ASSIGNMENT: Count, in the entries, the lines with "agent". Answer with the number only.

RECORDS FOR THIS TASK:
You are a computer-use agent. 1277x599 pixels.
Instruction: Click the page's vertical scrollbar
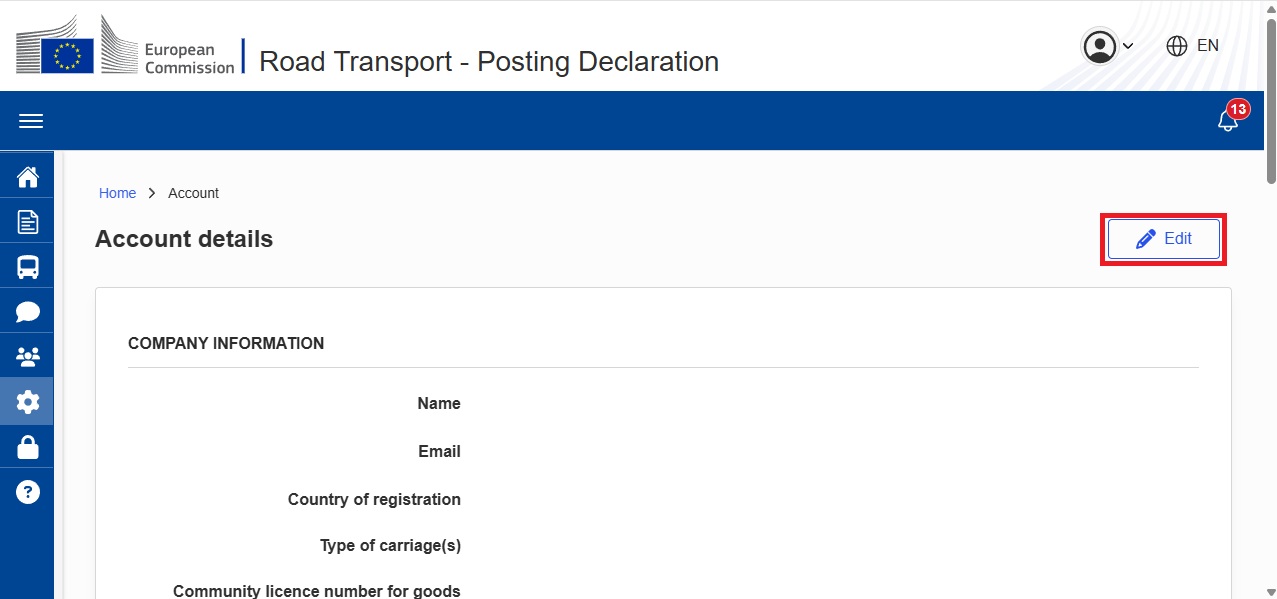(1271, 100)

--

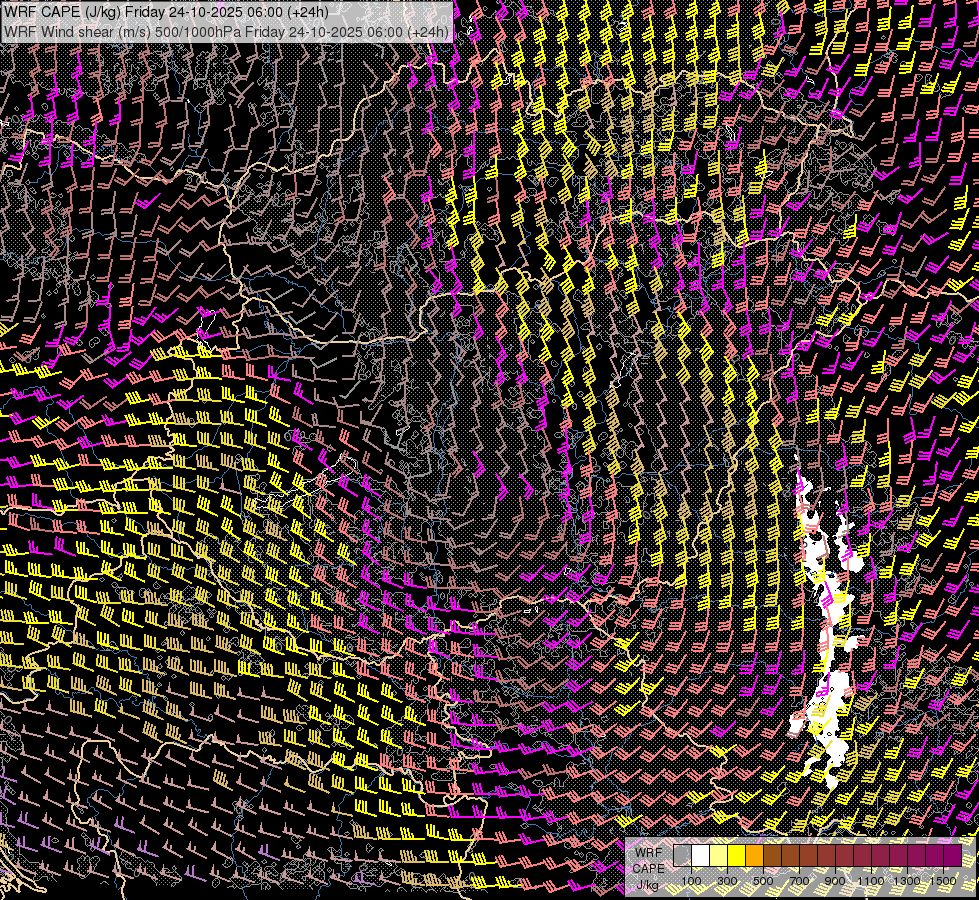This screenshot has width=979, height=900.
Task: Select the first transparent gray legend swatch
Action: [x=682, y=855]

...

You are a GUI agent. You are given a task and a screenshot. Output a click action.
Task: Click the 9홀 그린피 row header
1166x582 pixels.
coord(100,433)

RESPONSE BELOW: 2